*Exercise brief:*
The output is the line holding "Click the Tiger Community logo icon" and all lines after it to the end of the records below; restate them unchanged and add nothing.

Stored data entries

[Start of section]

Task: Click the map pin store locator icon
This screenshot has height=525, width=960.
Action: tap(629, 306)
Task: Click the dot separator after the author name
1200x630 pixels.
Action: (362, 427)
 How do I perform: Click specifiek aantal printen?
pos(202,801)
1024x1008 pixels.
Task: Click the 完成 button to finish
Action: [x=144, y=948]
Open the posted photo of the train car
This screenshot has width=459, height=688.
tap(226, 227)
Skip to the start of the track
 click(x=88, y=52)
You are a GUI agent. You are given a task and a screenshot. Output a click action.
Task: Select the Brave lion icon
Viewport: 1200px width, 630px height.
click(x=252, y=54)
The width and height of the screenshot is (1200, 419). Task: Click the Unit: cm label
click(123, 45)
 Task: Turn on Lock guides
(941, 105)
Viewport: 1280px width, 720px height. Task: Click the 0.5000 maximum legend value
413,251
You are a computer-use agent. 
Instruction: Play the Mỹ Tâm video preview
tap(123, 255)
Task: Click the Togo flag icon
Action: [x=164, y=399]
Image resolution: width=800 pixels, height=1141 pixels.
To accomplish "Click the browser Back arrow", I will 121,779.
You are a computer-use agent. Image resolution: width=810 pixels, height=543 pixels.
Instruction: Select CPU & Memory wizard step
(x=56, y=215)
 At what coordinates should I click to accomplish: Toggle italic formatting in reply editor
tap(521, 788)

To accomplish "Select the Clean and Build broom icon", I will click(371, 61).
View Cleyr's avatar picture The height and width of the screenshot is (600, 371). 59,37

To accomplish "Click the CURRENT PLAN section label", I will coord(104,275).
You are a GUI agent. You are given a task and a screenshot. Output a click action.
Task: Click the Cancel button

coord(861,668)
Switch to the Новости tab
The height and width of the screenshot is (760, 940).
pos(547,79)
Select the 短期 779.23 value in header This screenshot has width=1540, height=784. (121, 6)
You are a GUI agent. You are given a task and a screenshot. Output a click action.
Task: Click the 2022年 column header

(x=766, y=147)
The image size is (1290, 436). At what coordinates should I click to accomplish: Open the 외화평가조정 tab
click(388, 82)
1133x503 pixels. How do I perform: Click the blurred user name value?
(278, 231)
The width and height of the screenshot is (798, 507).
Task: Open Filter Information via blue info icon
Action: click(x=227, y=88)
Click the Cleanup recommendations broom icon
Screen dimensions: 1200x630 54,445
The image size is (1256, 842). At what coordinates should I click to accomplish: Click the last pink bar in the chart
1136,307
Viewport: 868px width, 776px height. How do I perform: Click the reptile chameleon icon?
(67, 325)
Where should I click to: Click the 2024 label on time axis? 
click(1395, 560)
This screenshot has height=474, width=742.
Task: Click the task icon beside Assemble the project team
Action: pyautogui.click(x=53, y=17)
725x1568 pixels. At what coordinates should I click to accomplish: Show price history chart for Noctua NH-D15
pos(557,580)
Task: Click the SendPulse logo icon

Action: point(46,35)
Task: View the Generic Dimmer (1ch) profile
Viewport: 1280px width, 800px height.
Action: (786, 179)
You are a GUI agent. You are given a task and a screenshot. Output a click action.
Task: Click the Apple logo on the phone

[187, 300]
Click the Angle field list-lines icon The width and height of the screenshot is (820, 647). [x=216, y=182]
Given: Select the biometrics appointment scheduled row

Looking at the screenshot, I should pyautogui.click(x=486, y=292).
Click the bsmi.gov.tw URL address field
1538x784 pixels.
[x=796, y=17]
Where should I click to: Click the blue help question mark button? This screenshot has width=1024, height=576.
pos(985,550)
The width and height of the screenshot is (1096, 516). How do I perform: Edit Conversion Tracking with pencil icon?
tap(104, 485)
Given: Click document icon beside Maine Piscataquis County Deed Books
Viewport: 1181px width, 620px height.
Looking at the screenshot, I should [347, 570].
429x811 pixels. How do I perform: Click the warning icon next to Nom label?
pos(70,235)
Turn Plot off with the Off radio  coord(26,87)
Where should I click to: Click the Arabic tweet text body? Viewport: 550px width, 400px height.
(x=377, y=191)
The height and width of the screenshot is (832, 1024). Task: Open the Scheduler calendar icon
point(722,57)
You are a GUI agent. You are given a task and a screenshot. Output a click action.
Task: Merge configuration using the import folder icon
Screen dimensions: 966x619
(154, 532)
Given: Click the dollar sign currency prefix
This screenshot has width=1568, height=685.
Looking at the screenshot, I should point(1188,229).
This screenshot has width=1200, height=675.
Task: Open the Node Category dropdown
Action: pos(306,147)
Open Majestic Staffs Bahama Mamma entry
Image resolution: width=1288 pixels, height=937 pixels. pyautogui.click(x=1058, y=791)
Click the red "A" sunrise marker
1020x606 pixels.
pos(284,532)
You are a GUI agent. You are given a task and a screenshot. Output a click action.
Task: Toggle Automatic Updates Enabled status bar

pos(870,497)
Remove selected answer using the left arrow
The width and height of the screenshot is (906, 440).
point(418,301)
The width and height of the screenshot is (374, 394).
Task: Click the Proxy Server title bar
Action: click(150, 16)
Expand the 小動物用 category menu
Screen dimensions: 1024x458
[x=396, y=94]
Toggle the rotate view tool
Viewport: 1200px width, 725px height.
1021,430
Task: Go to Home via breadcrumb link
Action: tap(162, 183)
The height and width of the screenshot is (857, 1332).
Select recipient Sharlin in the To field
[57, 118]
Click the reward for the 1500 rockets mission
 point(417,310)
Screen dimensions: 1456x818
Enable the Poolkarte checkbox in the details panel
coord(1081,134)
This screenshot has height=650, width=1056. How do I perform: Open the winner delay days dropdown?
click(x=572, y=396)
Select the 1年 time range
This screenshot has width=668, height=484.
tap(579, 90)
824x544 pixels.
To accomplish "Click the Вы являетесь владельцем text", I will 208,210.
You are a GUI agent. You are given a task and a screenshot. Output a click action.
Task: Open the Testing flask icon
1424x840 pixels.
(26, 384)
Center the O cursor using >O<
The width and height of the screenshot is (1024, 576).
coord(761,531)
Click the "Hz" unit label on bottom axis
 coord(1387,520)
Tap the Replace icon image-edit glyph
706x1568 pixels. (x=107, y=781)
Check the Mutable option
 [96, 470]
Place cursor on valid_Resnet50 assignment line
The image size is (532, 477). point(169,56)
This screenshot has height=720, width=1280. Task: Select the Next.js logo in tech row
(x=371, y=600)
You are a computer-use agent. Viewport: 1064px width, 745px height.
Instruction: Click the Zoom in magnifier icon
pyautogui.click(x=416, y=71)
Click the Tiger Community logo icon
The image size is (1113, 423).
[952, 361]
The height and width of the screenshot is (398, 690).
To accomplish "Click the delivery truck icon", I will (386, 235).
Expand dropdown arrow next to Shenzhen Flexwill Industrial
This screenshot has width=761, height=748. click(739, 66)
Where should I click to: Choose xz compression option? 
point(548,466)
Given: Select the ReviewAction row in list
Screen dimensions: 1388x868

[End of section]

*Completed task:*
Click the Tiger Community logo icon
The image size is (1113, 423).
[952, 361]
The height and width of the screenshot is (398, 690).
To accomplish "Click the delivery truck icon", I will (386, 235).
Expand dropdown arrow next to Shenzhen Flexwill Industrial
This screenshot has width=761, height=748. click(739, 66)
Where should I click to: Choose xz compression option? 
point(548,466)
Given: Select the ReviewAction row in list
Screen dimensions: 1388x868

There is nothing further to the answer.